USAF launched second GPS III satellite
The US Air Force has launched its second GPS III satellite, part of a constellation of up to 32 satellites that will bolster the US’ navigation capabilities.
The satellite, nicknamed ‘Magellan’ by USAF, was launched from Cape Canaveral Air Force Station on 22 August, and partners on the development of GPS III include Lockheed Martin, BAE Systems, L3Harris and Raytheon.
The GPS III SV02 is the second example of this satellite designed and built by Lockheed Martin to be launched to help USAF modernise its GPS constellation, and will provide three times more accuracy and up to eight times improved anti-jamming capabilities than legacy systems did.
GPS III also provides a new L1C civil signal, which is compatible with other international global navigation satellite systems, including Europe's Galileo constellation.
‘GPS III SV02 is receiving and responding to commands just as planned.
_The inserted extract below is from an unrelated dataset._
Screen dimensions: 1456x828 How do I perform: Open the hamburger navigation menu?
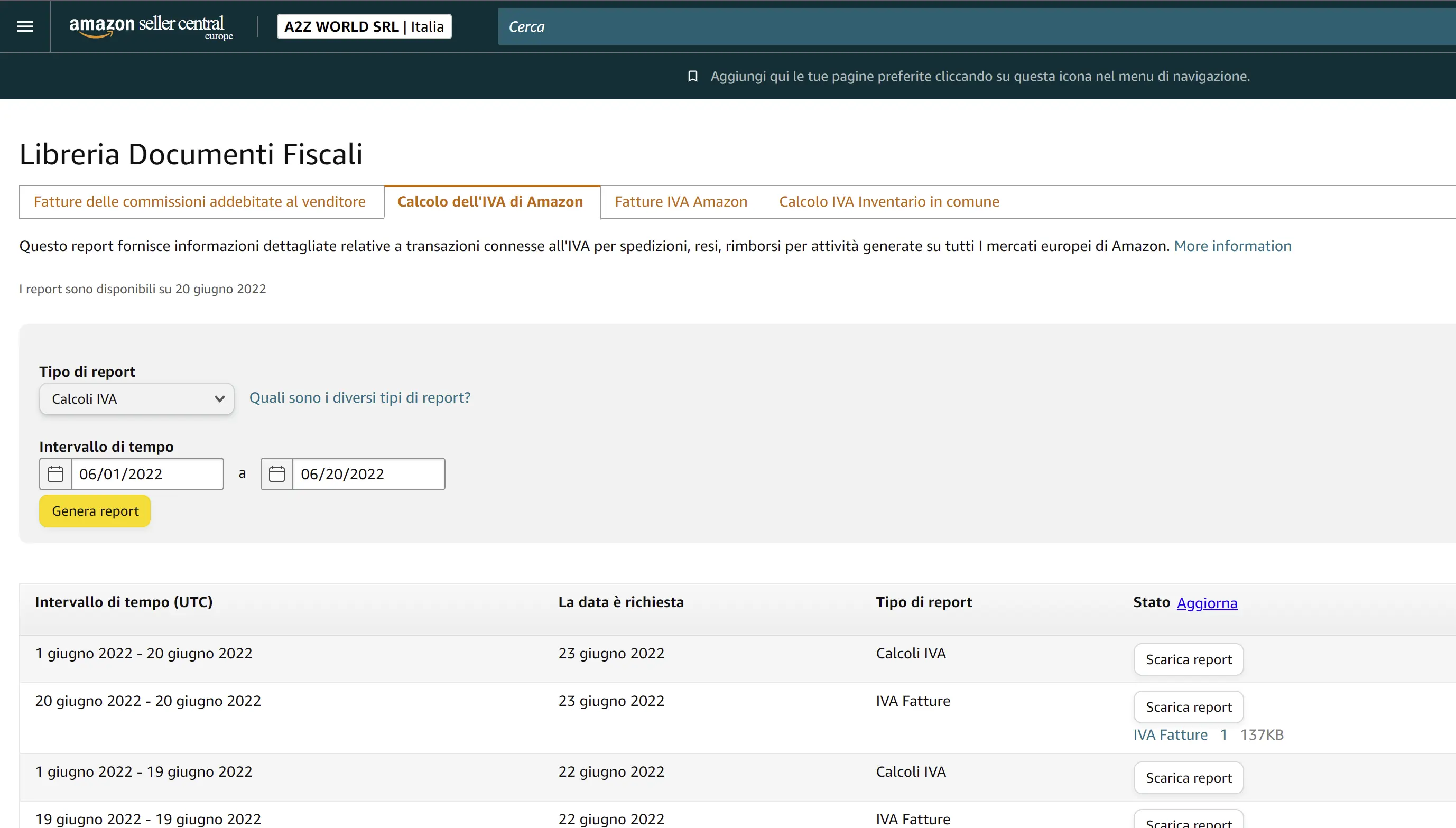coord(24,26)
In the days ahead, we'll finish orbit raising to our operational slot and then send the satellite commands telling it to deploy its solar arrays and antennas,’ Johnathon Caldwell, Lockheed Martin Space's vice president for navigation systems, said.
‘Once we are set up, we'll begin on-orbit checkout and tests, including extensive signals testing with our advanced navigation payload.’
GPS III satellites are being produced at Lockheed Martin's GPS III processing facility near Denver, and on 27 May, the air force declared the GPS III SV03 as being available for launch, which is now in storage waiting for a launch date.
GPS III SV04-08, meanwhile, are now in various stages of assembly and test.
Lockheed is under contract to build up to 32 GPS III/IIIF satellites for the air force, and additional ‘IIIF’ capabilities will start being added at the 11th satellite.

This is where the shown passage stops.